The World War II submarine thriller U-571 is engagingly old-fashioned. It doesn’t try to palm itself off as revisionist or indulge in the kind of jitterbug techno-moviemaking designed to rope in the short-attention-span audience. The only concession to modernity is in the eardrum-vibrating soundtrack, which converts every sonar blip and torpedo whoosh into a Wagnerian cataclysm. Watching this movie makes you feel pressurized, which is as it should be.

Director Jonathan Mostow, who co-wrote the screenplay with Sam Montgomery and David Ayer, is probably gambling that most of his viewers are either unfamiliar with the standard-issue tropes of World War II movies or else harbor an abiding affection for them. Lieutenant Commander Mike Dahlgren (Bill Paxton) is the skipper of the S-33, a World War I-vintage sub older than most of its crew; Matthew McConaughey is Lieutenant Andrew Tyler, who chafes at Dahlgren’s decision not to assign him his own boat, and who, when peril strikes, rises to the occasion. The Trojan Horse mission Tyler ends up commanding involves the takeover of a battered U-boat by American sailors impersonating a German rescue party in order to seize a top-secret Nazi device for encrypting the Enigma code. As the sub wobbles through hostile waters, rattling and leaking as it dips ever downward to avoid the enemy, its hastily assembled American crew appears to be simultaneously pulling together and coming apart.
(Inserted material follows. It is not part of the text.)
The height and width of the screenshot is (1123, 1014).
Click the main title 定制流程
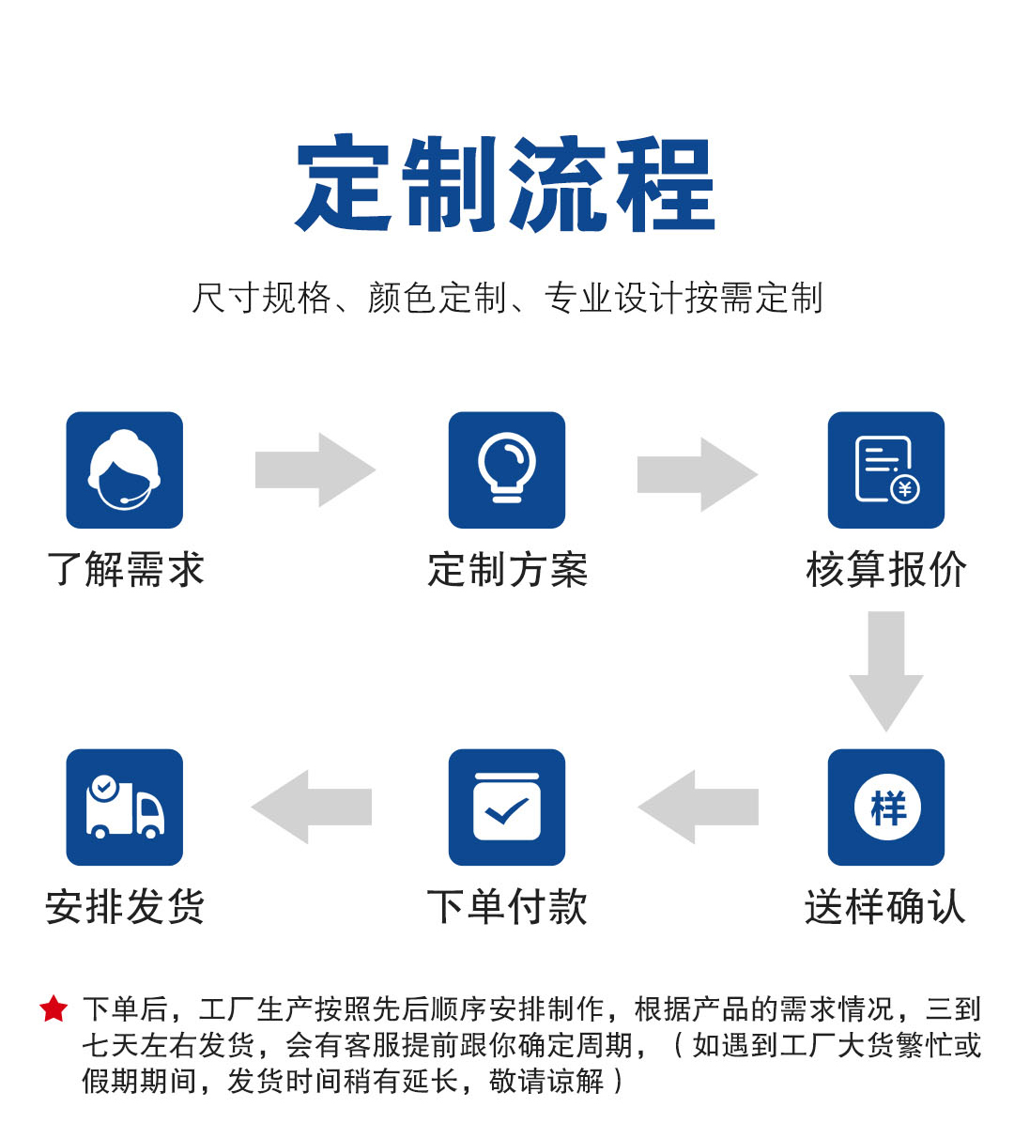pyautogui.click(x=506, y=183)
Fortunately, Mostow doesn’t play up the hokiness of the assemblage in quite the way that actual WWII-era movies did; we don’t feel as if we’re watching a cross-section of America, or at least of white America, with its Italian, its Jew, its hayseed farm boy and its city tough, and so on. This sort of speciousness still partially survives in some of the recent war movies having to do with that era, including Saving Private Ryan. In U-571 (an unfortunate title that sounds like a hemorrhoid ointment), the crew’s diversity comes not from any multi-culti political correctness but from the sailors’ varying responses to terror. Many of the actors playing the young crew, including Jack Noseworthy, Derk Cheetwood, Dave Power, and Thomas Guiry, are fairly new to movies, and so, thankfully, unlike with many Hollywood-action ensembles, we don’t have to pick our way through a crush of famous faces who are pretending not to be famous. When some of the more recognizable actors turn up – including David Keith as a Marines munitions expert and the omnipresent Harvey Keitel as Tyler’s seasoned second-in-command – their onscreen familiarity confers its own status on their roles.
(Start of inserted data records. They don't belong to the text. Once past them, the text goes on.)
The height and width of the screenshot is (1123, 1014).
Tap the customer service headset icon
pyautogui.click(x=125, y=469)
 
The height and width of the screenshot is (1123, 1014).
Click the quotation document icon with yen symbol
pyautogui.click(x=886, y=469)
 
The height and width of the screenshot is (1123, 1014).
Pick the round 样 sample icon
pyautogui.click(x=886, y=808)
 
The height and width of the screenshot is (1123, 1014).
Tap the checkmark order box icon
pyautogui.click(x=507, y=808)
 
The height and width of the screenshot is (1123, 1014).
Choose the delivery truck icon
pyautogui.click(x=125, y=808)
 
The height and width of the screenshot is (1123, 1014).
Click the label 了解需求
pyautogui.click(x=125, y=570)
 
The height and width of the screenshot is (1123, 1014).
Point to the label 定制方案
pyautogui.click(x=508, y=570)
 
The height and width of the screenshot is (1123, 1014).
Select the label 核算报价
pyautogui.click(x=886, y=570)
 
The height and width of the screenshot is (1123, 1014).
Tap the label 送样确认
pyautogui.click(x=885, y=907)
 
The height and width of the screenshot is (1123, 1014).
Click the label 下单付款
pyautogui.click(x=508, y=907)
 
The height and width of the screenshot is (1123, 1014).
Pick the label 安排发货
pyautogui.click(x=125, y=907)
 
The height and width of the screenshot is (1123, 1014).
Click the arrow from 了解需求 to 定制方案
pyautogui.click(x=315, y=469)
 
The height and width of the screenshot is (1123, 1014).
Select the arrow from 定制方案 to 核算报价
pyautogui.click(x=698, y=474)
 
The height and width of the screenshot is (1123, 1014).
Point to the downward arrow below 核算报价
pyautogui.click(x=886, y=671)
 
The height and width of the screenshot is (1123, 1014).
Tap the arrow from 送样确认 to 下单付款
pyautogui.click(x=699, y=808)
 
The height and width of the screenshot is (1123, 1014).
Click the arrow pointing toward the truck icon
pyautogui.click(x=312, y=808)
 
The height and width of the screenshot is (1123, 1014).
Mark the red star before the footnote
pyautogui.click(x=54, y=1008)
One of the welcome differences between WWII-era movies then and now lies in their depiction of the adversary. Gone from many of the recent movies is the rampant stereotyping that we saw in the old films, but the enemy is still the enemy. The trick is how to convey that fact without indulging in demonization. U-571 is unevenly successful at this. On the one hand, we have the usual scene in which a German naval officer orders the shooting of a boatload of helpless Allies. But later, when the crew led by Tyler invades the U-boat, the caught-in-the-headlights look on the faces of the German sailors matches the look of their attackers. Most of the combatants on both sides appear to be barely out of high school, and they’re massed, cowering, inside the belly of this beast.
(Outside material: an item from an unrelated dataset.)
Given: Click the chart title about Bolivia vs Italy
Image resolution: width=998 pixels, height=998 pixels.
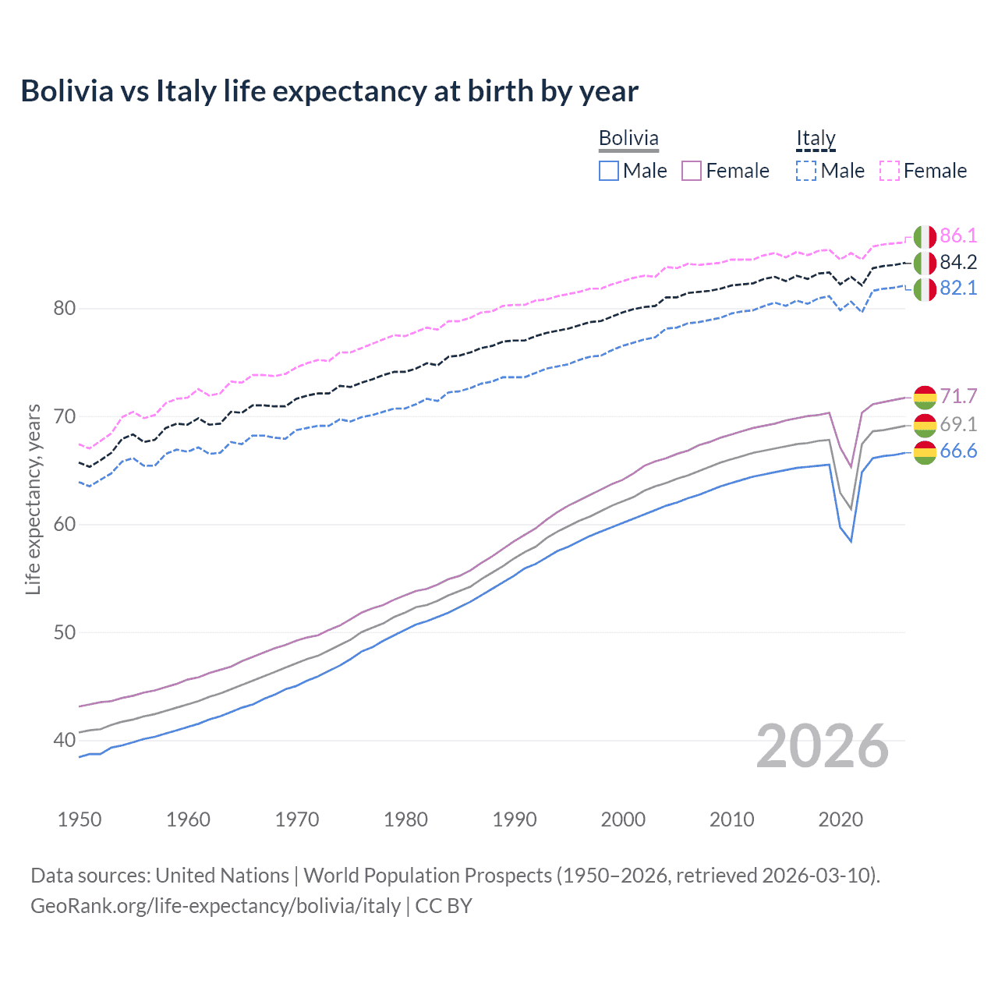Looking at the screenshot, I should (329, 91).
U-571 is no Das Boot, which told its sub story from the German side, but it has its share of depth-charged theatrics. (One of its production designers was art director on the German film.) Mostow made his name with the creepy road-revenge movie Breakdown, which also was a kind of genre throwback. He works in a somewhat sleeker style than the old-time Hollywood hands but still incorporates many of the old-time attitudes. The ad line for his new movie – “Heroes are ordinary men who do extraordinary things in extraordinary times” – pretty much sums up its spirit, which is not jingoistic, exactly, but triumphal. Still, unlike most Hollywood war movies, this one doesn’t look like it was directed by the Joint Chiefs of Staff. Mostow never forgets he’s spinning a yarn. U-571 doesn’t skimp on our pleasure in hearing once again lines like “Fix torpedo!” or “Take me to 200 meters!”